Una de las cosas más difíciles es aprender a renunciar. Aceptar íntimamente nuestras derrotas no es agradable ni sencillo, pero hay que hacerlo. Dicen que el mundo sigue girando, y estando en él la opción más sensata es aceptar sus caprichos. Para el destino, lo que nos pasa no viene envuelto en ningún juicio. No es ni bueno ni malo. Solo son hechos. Evidencias que nada tienen que ver con ninguna deshonra. Accidentes del azar. Consecuencias de estar vivos. Cosas que pasan. Nuestro cuerpo no será igual a los 20 que a los 70, ni nuestra ocupación laboral será la misma, ni posiblemente nos acompañará alguna de las personas que hoy dan sentido a nuestros días. Todo con lo que ahora gozamos o ambicionamos, tarde o temprano estará frente a nosotros por última vez para decirnos adiós. Y ese será el reto para nosotros. Saber despedirnos de ello como es debido. Aceptando su marcha. Intentando que el agradecimiento por haber ocupado nuestras mentes, nuestras horas o nuestros corazones durante un tiempo venza a la rabia o el dolor que surjan en nosotros cuando eso pase.

Andreas Lubitz no lo hizo. Tenía la ambición de ser capitán de vuelos de larga distancia en Lufthansa y la vida le decía que debía renunciar a ello. Hizo añicos los informes médicos que le decían la verdad que tenía que afrontar. Negó la evidencia de su vida y hace una semana negó además la posibilidad de vida a 149 personas, e hizo que todos los familiares de estas tengan ante sí el difícil y traumático reto de aceptar que ya no verán más a sus seres queridos.

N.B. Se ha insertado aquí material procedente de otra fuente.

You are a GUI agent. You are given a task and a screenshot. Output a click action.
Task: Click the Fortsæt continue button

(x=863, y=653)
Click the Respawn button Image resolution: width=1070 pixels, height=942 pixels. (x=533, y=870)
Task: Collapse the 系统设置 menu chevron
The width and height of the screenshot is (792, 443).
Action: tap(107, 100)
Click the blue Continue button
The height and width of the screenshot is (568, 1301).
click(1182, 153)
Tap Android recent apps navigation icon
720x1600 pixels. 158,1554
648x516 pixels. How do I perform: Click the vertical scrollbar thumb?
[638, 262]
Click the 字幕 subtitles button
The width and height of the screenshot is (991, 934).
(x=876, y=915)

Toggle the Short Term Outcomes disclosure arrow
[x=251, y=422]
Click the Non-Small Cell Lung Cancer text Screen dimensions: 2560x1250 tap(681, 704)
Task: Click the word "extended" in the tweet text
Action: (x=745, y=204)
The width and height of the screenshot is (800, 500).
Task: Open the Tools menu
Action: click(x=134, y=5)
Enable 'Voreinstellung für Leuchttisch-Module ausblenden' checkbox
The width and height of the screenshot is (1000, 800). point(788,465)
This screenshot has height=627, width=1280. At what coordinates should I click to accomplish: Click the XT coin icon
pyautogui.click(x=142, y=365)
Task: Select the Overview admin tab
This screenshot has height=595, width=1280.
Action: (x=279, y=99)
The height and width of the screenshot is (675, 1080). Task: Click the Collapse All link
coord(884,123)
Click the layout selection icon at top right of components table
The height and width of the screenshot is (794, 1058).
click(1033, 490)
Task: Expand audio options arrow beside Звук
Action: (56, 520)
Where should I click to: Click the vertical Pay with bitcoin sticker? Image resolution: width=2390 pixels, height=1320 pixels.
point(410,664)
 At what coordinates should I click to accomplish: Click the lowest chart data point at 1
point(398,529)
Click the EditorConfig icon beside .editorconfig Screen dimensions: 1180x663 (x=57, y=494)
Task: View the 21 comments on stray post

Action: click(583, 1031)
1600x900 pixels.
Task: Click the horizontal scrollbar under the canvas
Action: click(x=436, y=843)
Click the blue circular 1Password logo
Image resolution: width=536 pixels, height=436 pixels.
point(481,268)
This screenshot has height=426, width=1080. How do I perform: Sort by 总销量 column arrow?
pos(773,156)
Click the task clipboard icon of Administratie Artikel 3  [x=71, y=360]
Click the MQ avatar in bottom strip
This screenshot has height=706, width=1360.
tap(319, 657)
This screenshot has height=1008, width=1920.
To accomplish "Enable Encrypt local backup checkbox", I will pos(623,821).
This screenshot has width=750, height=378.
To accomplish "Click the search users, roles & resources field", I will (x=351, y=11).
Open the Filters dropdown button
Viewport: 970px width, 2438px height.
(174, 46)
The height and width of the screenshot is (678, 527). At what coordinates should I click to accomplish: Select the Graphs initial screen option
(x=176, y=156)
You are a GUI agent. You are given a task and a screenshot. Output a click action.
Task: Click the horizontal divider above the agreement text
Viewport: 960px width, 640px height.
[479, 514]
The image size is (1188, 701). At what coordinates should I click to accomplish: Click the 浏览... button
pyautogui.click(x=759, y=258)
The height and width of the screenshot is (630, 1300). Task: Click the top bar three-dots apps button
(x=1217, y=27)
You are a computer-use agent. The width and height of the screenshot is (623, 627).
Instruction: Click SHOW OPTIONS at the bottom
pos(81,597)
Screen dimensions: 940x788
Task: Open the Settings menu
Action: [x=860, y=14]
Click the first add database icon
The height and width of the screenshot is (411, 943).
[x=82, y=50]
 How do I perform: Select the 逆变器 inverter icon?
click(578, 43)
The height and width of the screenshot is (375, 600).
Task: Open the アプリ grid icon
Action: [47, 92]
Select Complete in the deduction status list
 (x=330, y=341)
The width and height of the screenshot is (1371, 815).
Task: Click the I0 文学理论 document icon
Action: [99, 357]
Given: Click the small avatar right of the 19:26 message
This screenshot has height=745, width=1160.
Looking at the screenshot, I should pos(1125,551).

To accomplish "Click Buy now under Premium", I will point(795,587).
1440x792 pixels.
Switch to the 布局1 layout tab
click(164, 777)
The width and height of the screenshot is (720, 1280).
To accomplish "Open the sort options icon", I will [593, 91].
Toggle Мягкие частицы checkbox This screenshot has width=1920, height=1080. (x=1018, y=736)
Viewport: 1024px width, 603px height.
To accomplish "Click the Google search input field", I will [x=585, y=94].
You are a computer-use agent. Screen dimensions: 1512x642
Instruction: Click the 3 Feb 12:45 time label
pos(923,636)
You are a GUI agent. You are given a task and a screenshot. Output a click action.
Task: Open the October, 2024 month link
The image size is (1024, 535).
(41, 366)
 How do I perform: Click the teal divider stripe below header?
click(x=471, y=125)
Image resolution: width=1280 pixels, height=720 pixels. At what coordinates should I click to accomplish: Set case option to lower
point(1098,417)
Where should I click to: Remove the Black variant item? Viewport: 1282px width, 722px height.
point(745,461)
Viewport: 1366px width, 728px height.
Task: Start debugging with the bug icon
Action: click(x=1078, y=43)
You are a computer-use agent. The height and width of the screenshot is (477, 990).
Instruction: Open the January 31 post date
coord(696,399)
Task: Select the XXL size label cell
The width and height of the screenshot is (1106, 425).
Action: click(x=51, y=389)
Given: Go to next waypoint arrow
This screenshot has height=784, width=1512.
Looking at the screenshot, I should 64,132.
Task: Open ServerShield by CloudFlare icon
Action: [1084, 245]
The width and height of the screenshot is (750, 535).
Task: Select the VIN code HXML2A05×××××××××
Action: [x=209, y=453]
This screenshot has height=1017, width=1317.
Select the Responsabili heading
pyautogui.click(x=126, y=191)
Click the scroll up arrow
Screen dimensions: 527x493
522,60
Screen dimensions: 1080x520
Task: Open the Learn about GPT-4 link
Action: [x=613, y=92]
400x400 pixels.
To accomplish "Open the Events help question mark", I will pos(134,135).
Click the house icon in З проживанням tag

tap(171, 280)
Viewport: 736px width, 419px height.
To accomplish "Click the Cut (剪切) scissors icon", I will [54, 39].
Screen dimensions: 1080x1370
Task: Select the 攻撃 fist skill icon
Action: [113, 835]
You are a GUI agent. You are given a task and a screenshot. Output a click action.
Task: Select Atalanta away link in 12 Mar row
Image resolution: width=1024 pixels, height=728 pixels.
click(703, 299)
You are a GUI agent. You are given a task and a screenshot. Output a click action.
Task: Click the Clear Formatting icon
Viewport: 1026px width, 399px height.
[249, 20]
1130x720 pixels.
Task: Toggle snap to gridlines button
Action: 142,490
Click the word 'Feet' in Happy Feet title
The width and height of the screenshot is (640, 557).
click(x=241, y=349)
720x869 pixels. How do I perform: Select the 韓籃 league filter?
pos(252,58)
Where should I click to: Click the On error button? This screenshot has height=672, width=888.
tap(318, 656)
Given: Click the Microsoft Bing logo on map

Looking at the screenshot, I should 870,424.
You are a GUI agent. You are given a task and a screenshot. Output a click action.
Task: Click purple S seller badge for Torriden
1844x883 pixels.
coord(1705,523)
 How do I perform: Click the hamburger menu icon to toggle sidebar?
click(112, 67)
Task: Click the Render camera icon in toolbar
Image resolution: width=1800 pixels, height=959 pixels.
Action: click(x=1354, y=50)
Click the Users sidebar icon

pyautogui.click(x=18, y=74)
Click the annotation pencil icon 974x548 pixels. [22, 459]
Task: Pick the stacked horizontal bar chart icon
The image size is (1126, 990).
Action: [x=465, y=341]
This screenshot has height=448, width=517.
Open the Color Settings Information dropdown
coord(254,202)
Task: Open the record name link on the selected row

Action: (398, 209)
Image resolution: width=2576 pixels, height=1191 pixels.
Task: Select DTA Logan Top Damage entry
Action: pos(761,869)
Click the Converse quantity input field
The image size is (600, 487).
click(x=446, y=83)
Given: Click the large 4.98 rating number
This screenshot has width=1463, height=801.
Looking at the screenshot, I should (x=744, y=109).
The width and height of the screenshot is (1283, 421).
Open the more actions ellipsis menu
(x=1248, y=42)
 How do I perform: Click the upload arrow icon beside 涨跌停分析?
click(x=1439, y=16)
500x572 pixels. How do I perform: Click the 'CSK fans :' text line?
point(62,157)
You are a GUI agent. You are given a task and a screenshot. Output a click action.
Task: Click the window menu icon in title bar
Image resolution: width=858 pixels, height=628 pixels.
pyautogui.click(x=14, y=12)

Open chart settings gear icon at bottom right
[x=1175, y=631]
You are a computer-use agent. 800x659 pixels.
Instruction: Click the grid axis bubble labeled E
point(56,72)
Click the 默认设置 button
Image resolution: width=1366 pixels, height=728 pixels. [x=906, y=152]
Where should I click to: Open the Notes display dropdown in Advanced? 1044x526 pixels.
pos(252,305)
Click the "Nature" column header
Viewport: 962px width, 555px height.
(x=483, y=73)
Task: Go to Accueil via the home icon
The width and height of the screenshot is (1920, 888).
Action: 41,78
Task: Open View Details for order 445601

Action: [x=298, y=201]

Es todo tan bestia, que hoy la conmoción no es solo suya sino de todos.

Y ante la estupefacción social, el sistema todavía cree que puede vendernos seguridad. Ahora en las cabinas de los aviones habrá siempre por lo menos dos personas. ¿De verdad creen que si alguien quiere imponer su locura se le podrá parar? Si el comandante Patrick Sonderheimer no pudo volver a su puesto fue precisamente porque después del 11-S, y en aras de la seguridad, se blindó la cabina de los pilotos por dentro. Ahora, en aras de la seguridad, los pilotos ya pasan un test psiquiátrico que los expertos han revelado como muy leve, casi rutinario. Vamos, que si alguien quiere disimular sus problemas es casi imposible detectarlos. Y mientras, vamos colocando arcos detectores. Y maletas más pequeñas. Y líquidos en bolsitas. Medidas que tal vez sirvan para beneficiar los negocios de algunos pero que difícilmente harán el mundo más seguro. En Francia solo fueron necesarios dos pistoleros sin miedo a morir para sembrar el pánico.

En nuestro mundo cohabitan también la locura y el sinsentido. Más que en protocolos, inviertan su dinero en analizar la mente humana y sus recovecos más oscuros, y mientras intentemos aceptar. Disfrutando mientras podamos antes de encarar las dolorosas renuncias.